Aim of the task:
Once the images are set aside, return every entry exactly.

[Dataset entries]
*** Block opens ***
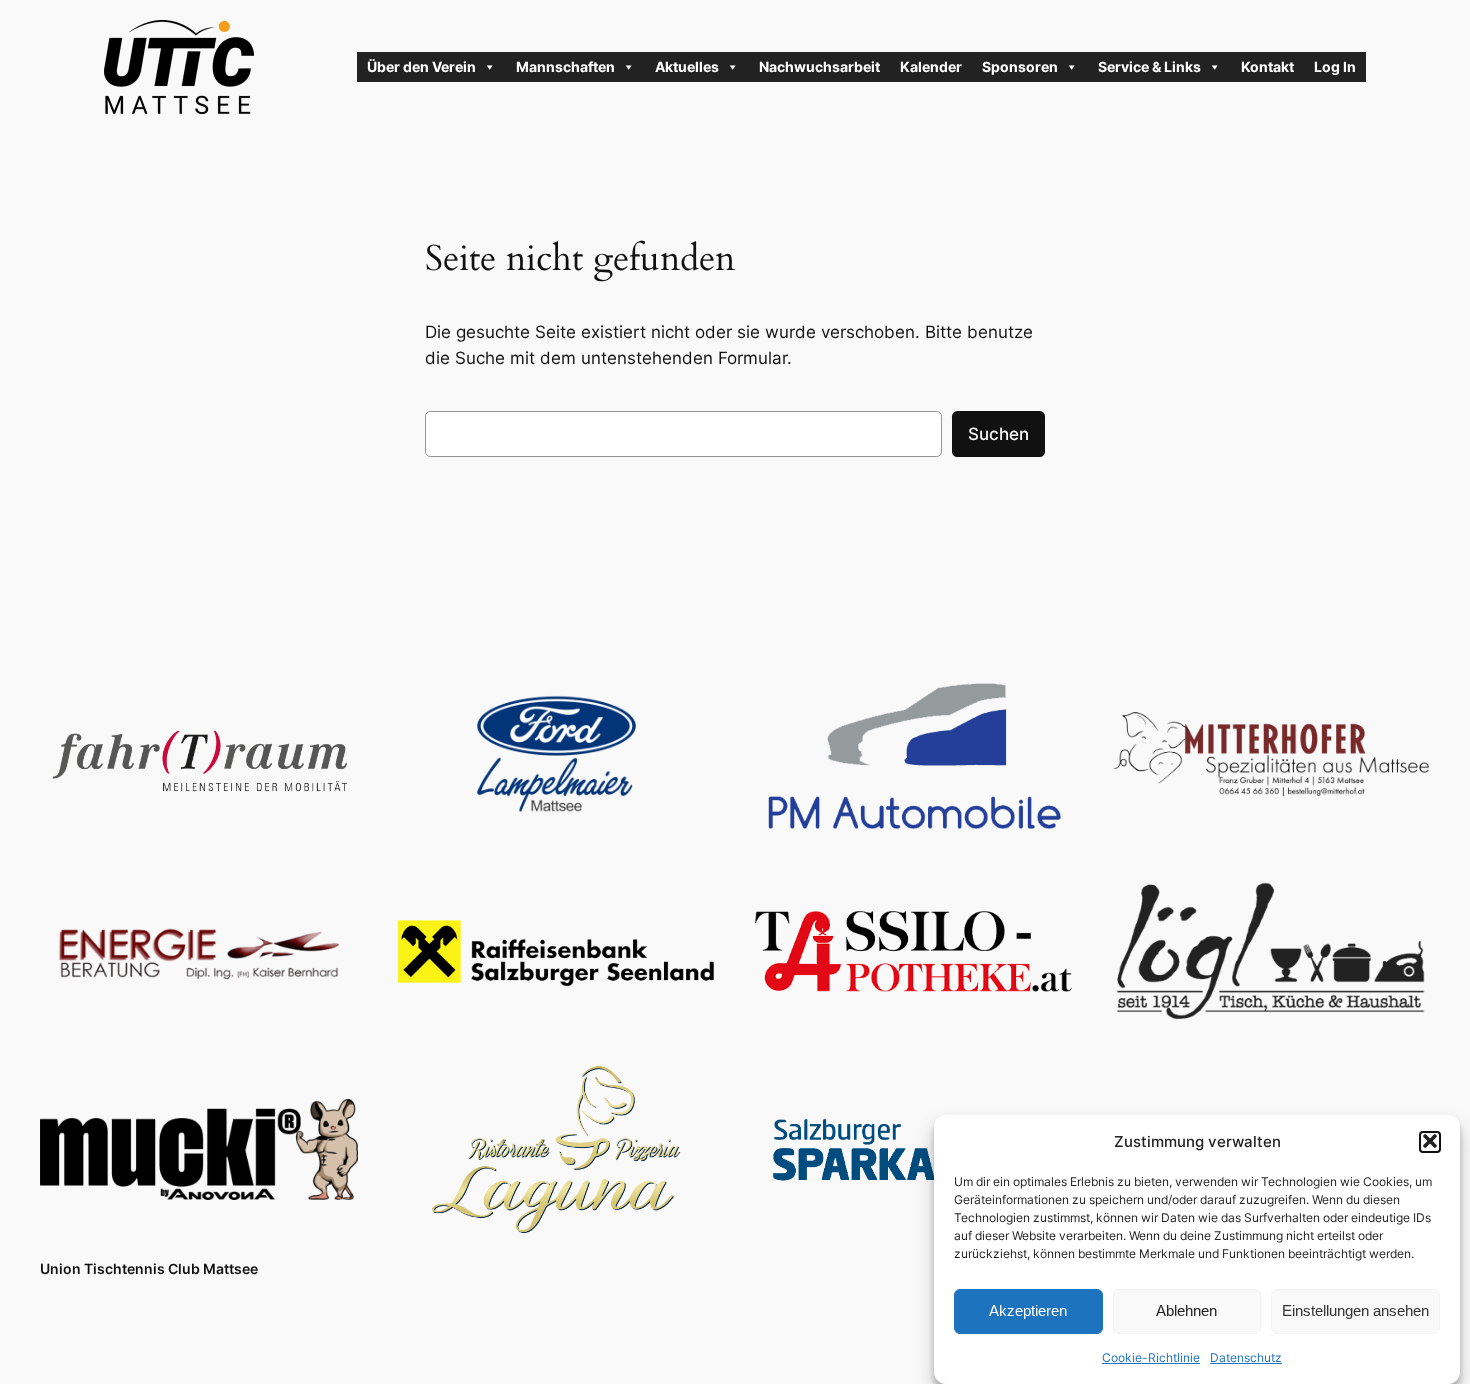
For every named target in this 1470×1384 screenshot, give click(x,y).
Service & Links (1149, 66)
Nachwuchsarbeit (819, 66)
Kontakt (1267, 66)
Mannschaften (565, 66)
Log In (1335, 66)
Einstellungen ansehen (1355, 1309)
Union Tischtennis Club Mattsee (149, 1268)
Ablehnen (1186, 1309)
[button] (1430, 1141)
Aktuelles (687, 66)
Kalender (931, 66)
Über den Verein (421, 66)
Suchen (998, 434)
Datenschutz (1246, 1357)
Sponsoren (1020, 66)
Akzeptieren (1028, 1309)
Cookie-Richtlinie (1151, 1357)
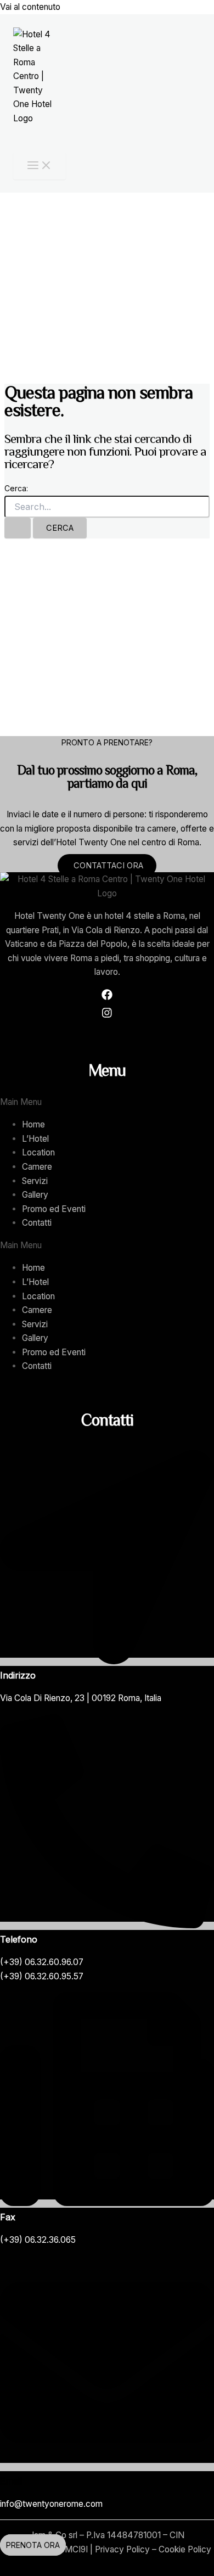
*** Block closes ***
Exercise result:
For every named target in this 1470×1384 screenshot, give click(x,y).
Service & Links (1149, 66)
Nachwuchsarbeit (819, 66)
Kontakt (1267, 66)
Mannschaften (565, 66)
Log In (1335, 66)
Einstellungen ansehen (1355, 1309)
Union Tischtennis Club Mattsee (149, 1268)
Ablehnen (1186, 1309)
[button] (1430, 1141)
Aktuelles (687, 66)
Kalender (931, 66)
Über den Verein (421, 66)
Suchen (998, 434)
Datenschutz (1246, 1357)
Sponsoren (1020, 66)
Akzeptieren (1028, 1309)
Cookie-Richtlinie (1151, 1357)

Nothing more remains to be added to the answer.